◆ WHAT YOU ARE ASKED TO DO ◆
Repeat precisely the line in which "The width and" occurs and all lines that follow it in the entries below. Pictures must be omitted.

***** SUPPLIED MATERIAL

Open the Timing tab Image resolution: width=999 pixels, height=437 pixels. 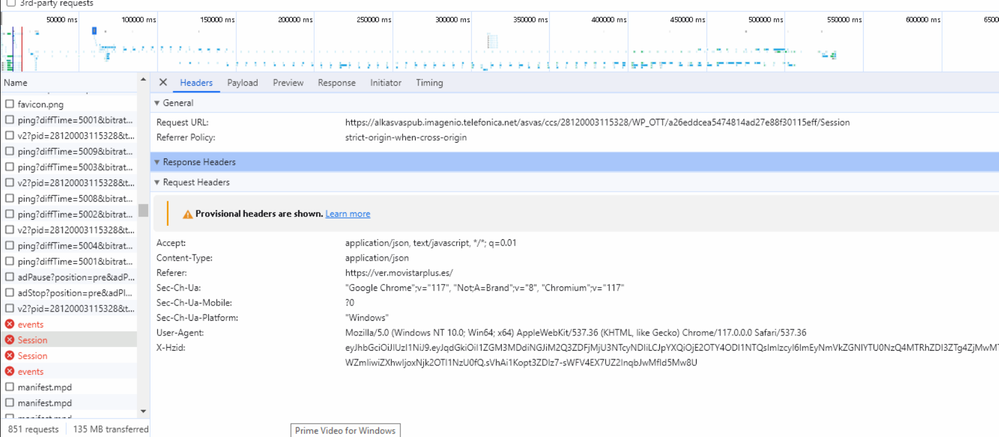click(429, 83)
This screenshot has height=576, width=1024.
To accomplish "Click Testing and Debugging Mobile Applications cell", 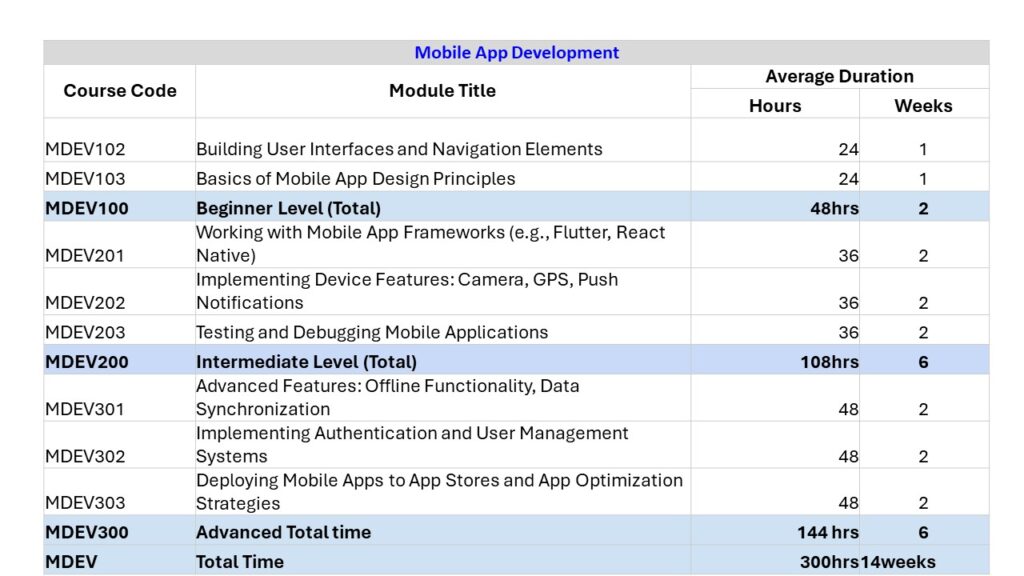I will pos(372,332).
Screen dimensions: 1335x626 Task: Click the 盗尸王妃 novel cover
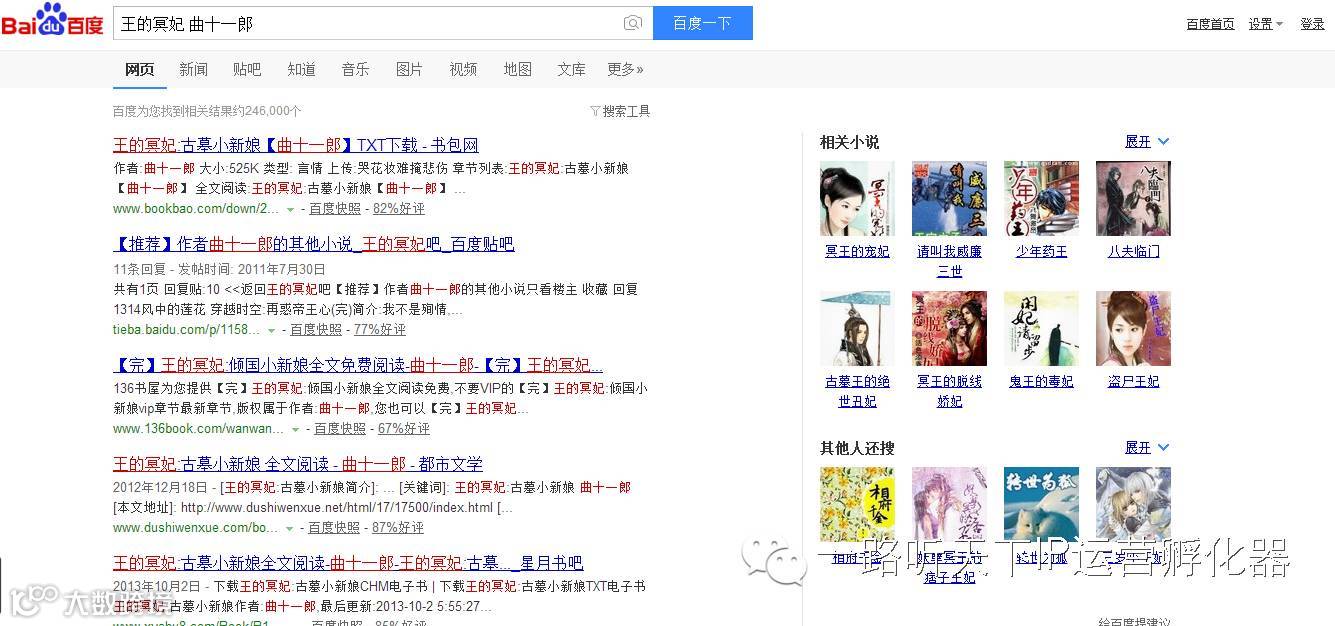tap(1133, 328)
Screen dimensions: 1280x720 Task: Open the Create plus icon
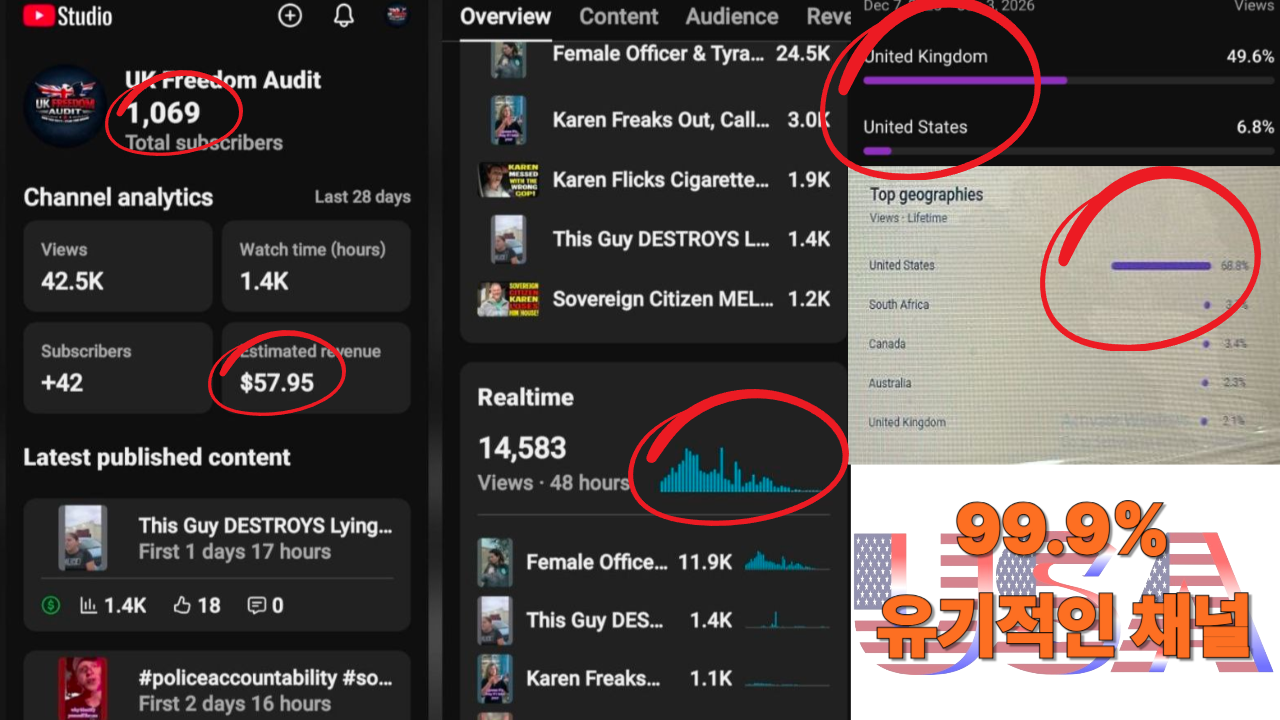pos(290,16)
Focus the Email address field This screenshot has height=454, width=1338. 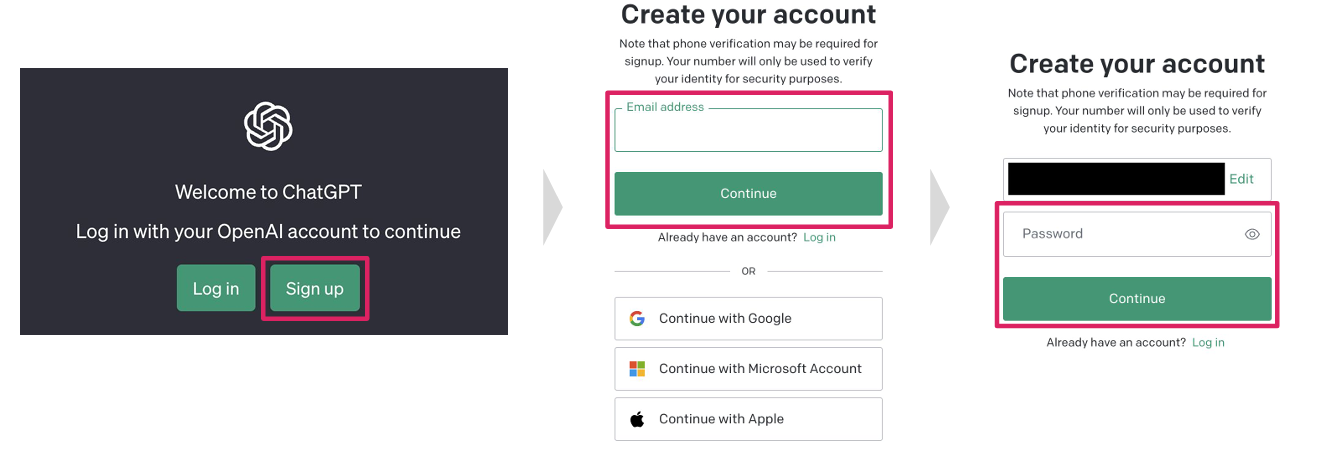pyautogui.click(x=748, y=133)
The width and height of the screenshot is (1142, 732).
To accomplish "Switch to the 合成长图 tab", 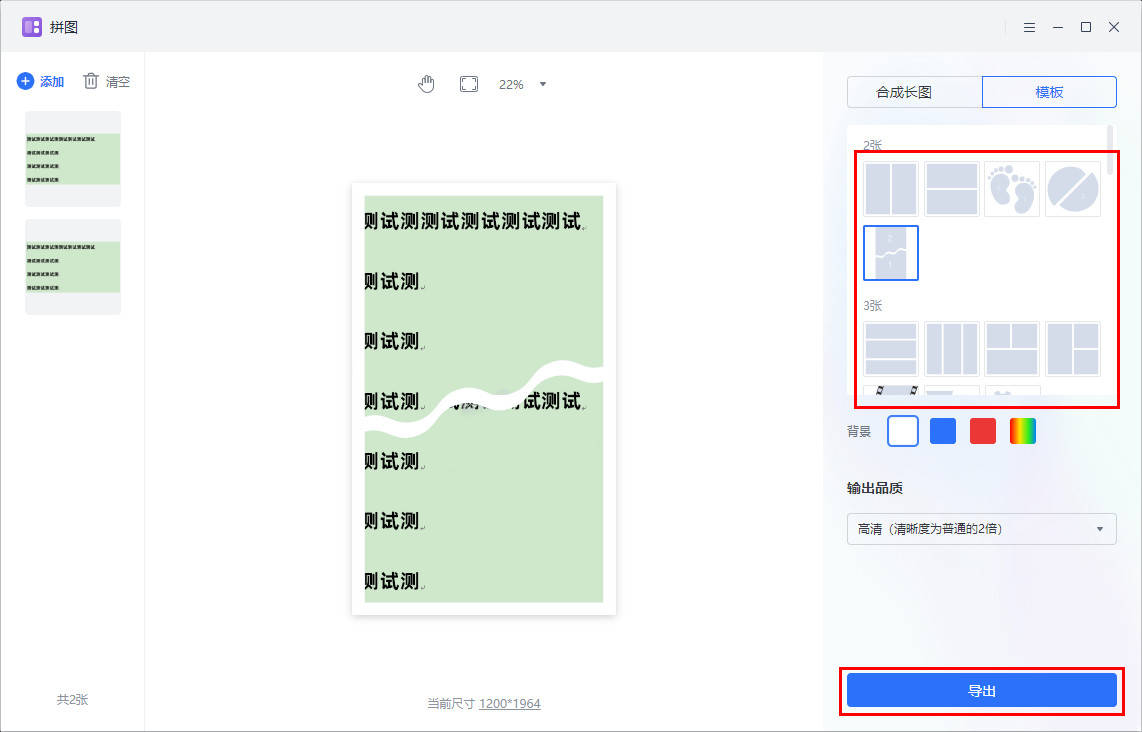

**********

◆ SOLUTION TO THE EXERCISE ◆
The width and height of the screenshot is (1142, 732).
To accomplish "Switch to the 合成长图 tab", 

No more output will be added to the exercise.